Entretien avec Dr Sylvie Wieviorka

En 40 ans de consultations dans son cabinet de psychiatre, la Dr Sylvie Wieviorka a vu changer considérablement le discours de ses patients sur leur santé mentale. Dans son nouvel ouvrage, Que s’est-il passé dans la tête des Français ?, la psychiatre revient sur l’évolution qu’elle a constatée au fil des années, véritable reflet des changements de mentalité de notre société.
Rebelle-Santé : Pourquoi écrire un livre sur les évolutions dans le domaine de la psychologie ?

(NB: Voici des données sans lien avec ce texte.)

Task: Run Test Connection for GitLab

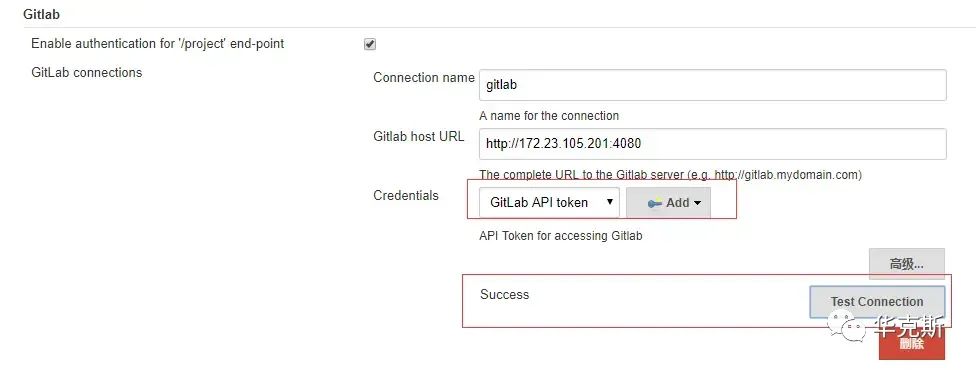Action: coord(877,301)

Dr Sylvie Wieviorka : Lorsque l’on m’a parlé de cette idée d’ouvrage, j’ai trouvé cela extrêmement intéressant. Dans le processus d’écriture, je me suis rendu compte à quel point la perception de la santé mentale avait évolué en quelques décennies. Dans certains domaines, nous avons énormément progressé. Par exemple, l’homosexualité était considérée comme une maladie mentale et aujourd’hui elle est simplement considérée comme une forme normale de sexualité.
Comment s’illustre la différence entre avant et maintenant ?

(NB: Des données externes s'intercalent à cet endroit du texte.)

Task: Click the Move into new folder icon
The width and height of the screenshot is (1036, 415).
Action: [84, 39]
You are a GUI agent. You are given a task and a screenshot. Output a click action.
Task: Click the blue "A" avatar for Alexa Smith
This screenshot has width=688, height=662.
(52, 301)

Je trouve que le changement dans le vocabulaire utilisé est très révélateur. On parlait d’enfants « paresseux », on dit maintenant qu’ils sont dyspraxiques, par exemple, ou TDAH (souffrant de trouble du déficit de l’attention avec ou sans hyperactivité, ndlr). On évoquait un conjoint « méchant », on parle de pervers narcissique… Ce changement de langage témoigne de notre changement de regard.
Ces diagnostics « dys » et TDAH sont de plus en plus fréquents. Qu’en pensez-vous ?
Il y a des cas où, clairement, le diagnostic est fondé. Mais je dirais qu’il est trop souvent posé. Pour moi, cela engendre deux problèmes, d’une part, nous accordons une trop grande place à la réponse médicamenteuse. Le nombre de prescriptions est vertigineux ! Nous donnons beaucoup de médicaments sans avoir pris le temps de comprendre profondément ce qu’il se passe pour l’enfant. D’autre part, nous ne creusons pas assez les aspects relationnels, c’est-à-dire que l’entourage ne prend pas sa part de responsabilité dans la situation, que ce soient les parents ou les structures enseignantes, par exemple.